Für die Tiefenpotenzen der Homotoxikologie gelten die gleichen Gegenanzeigen wie für die enthaltenen Inhaltsstoffe an sich. Ebenso können die gleichen Wechselwirkungen für Tiefenpotenzen und konventionelle Medikamente auftreten wie für die enthaltenen Inhaltsstoffe an sich. Hierzu sollte der behandelnde Arzt oder Heilpraktiker befragt werden.
Fast alle Mittel der Homotoxikologie enthalten Alkohol. Diese dürfen nicht von Personen mit Alkoholproblemen angewendet werden. Ebenso ist von einer Anwendung bei Lebererkrankungen oder Anfallleiden abzuraten. Auch bei Kindern unter 14 Jahren und während der Schwangerschaft und Stillzeit sollten diese Mittel nicht eingesetzt werden. Der enthaltene Alkohol kann zudem die Wirkung vieler Arzneimittel (beispielsweise Schlaf- und Beruhigungsmittel, Psychopharmaka, starke Schmerzmittel und Mittel bei zu hohem Blutdruck) verstärken.
Für Kinder unter 14 Jahren, für ältere Menschen sowie für Schwangerschaft und Stillzeit gelten für Tiefenpotenzen die gleichen Einschränkungen und Vorsichtsmaßnahmen wie für die entsprechenden Inhaltsstoffe.
Tiefenpotenzen von Homöopathika können sich auf die Verkehrstüchtigkeit auswirken. Der behandelnde Arzt oder Heilpraktiker kann Auskunft darüber geben.
Während der Behandlung können die Beschwerden zunächst verstärkt werden. Dieser Effekt wird „Erstverschlimmerung" genannt und gilt als Zeichen für den Erfolg der Behandlung. Sie birgt jedoch das Risiko, dass sich eine Verschlechterung des Zustands nicht rechtzeitig bemerkt wird.
Nosoden, die nicht oder bei einer Temperatur unter 133 °C sterilisiert wurden, besteht die Gefahr, dass sie Erreger für Infektionskrankheiten enthalten.

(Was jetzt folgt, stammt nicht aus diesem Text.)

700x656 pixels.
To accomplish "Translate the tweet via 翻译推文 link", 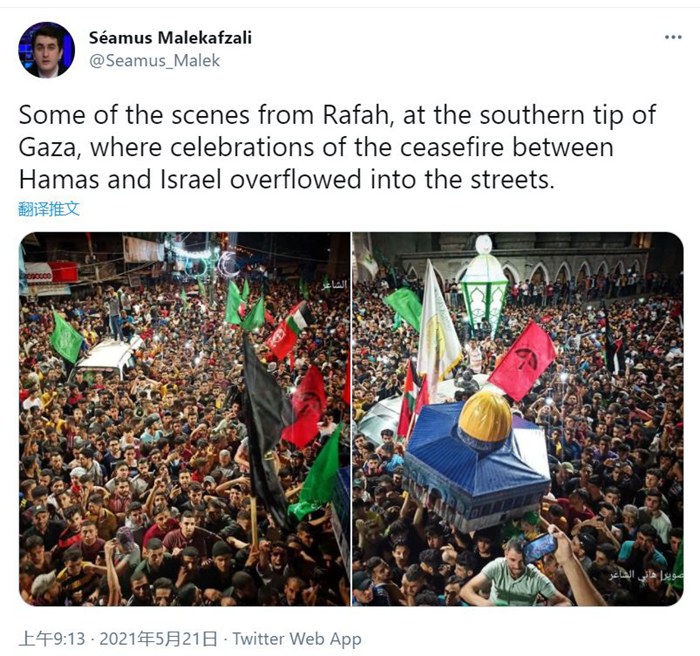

Nosoden werden auch als homöopathische Impfung bezeichnet. Sie sind jedoch nicht mit Impfungen im eigentlichen Sinn vergleichbar und bieten keinen Schutz vor Infektionskrankheiten.
Konventionelle Arzneimittel gelten in der Homotoxikologie ebenfalls als Giftstoffe. Ihre Anwender raten häufig dazu, konventionelle Medikamente abzusetzen. Dies kann zu beträchtlichen gesundheitlichen Risiken führen.
Bei einigen Erkrankungen gibt es Hinweise auf eine therapeutische Wirksamkeit der Homotoxikologie. Die Durchführung entsprechender Studien ist jedoch mangelhaft. Zwar ist kein direktes Risiko mit der Anwendung homotoxikologischer Mittel verbunden, die Nutzen-Risiko-Abwägung fällt jedoch eher negativ aus. Somit ist die Homotoxikologie zur Behandlung von Erkrankungen „wenig geeignet".
Letzte Aktualisierung am 10.09.2021.